----- DATA LISTING

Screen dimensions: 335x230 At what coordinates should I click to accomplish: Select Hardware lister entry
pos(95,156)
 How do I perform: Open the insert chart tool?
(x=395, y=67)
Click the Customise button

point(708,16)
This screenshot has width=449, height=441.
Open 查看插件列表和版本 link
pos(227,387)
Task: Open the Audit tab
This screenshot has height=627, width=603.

----------

An exact copy of the lines from the one holding "Open 查看插件列表和版本 link" through the end of the data is the whole answer.

▶ EXERCISE OUTPUT:
Open 查看插件列表和版本 link
pos(227,387)
Task: Open the Audit tab
This screenshot has height=627, width=603.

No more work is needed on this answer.